I missed that in my own log. Great finding! AVM answers with the capitalization of the last cached query. To double-check that, I went for
socat - /tmp/kresd/tty/*
> option('NO_0X20', true)
on both on my Turris MOX and my Ubuntu 19.10. That disables the query-case randomization in the Knot Resolver. I waited half an hour (1800 seconds) until both the CNAME and the A record were invalidated in the DNS cache, and issued
dig repo.turris.cz
on both devices. Both stayed with UDP and got an IP address. There we go!
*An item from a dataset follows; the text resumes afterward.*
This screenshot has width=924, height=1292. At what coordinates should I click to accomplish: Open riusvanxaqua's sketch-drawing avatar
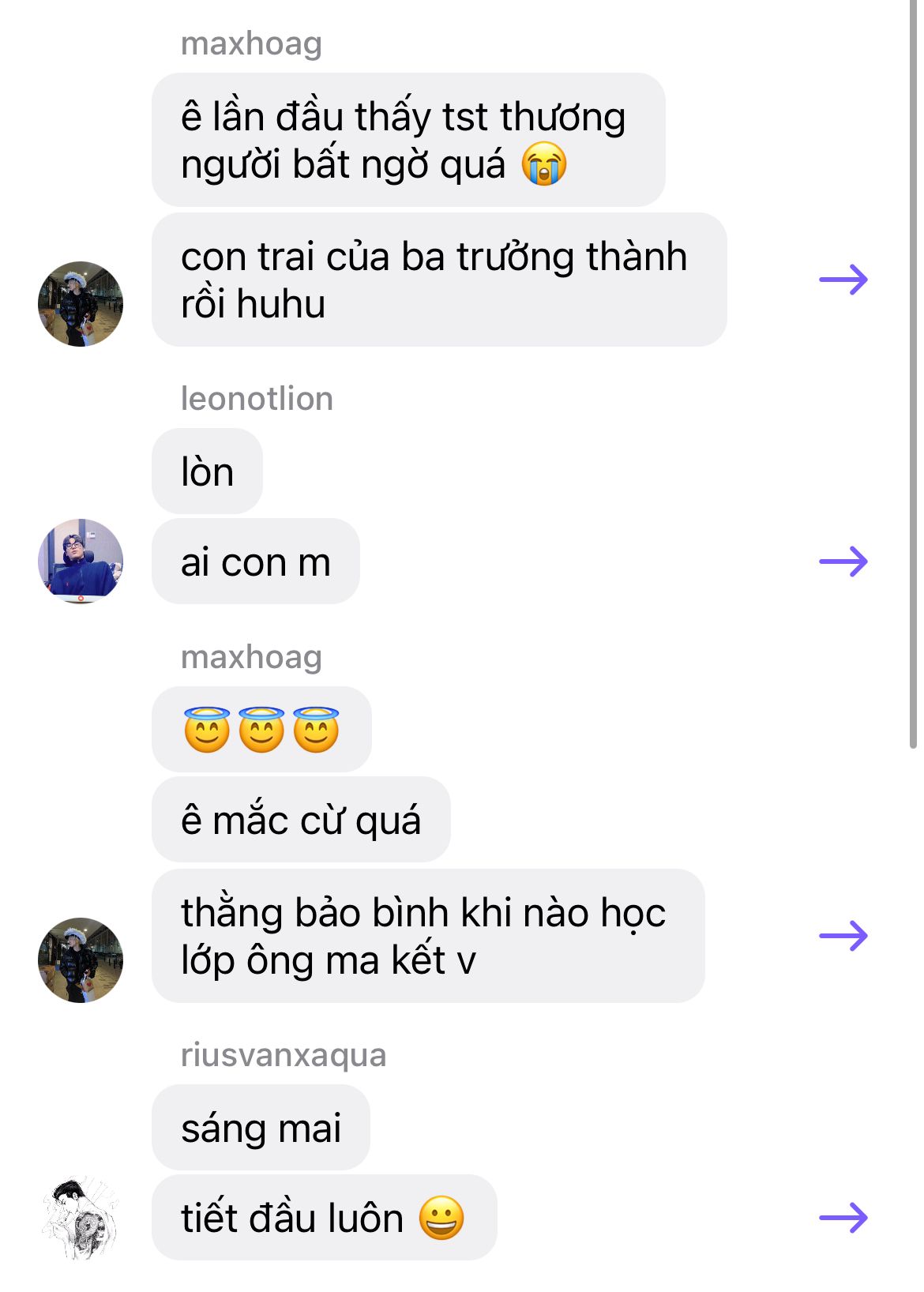click(x=81, y=1219)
Fixed.
This raises four questions:
- How do I set that option in my Turris MOX not just temporarily but permanently?
- Why did my Turris MOX not cache the first result but creates a new query each time?
- Why does this affect only CNAME + A(AAA) answers?
- Is there anything AVM, the Knot Resolver Team, or the Turris Team should do about this? I noticed, there is not only this
NO_0X20but also a broaderSAFEMODEoption. Should the Turris Team go for that, just for the “Use provider’s DNS resolver” option? Or couple (and mention) it with the DNSSEC option?
Furthermore, I think I found the full-resolver issue as well. When I go for
sudo service kresd@1 restart
Knot Resolver does a full resolve although /etc/knot-resolver/kresd.conf said to use stub/forwarding (on my computer, I enabled verbose via the config file). Finally, while reading the documentation, I found some broken hyperlinks in the section trace. Where do I report things like this?
Finally, finally, the documentation of the module workarounds should link to its source code to give a better understanding. From reading the documentation, I thought that module does NO_0X20 for all, but it only does it for some domains. Perhaps the documentation could mention even that option while explaining the module: If you have to turn-off this randomization for all domains, go for …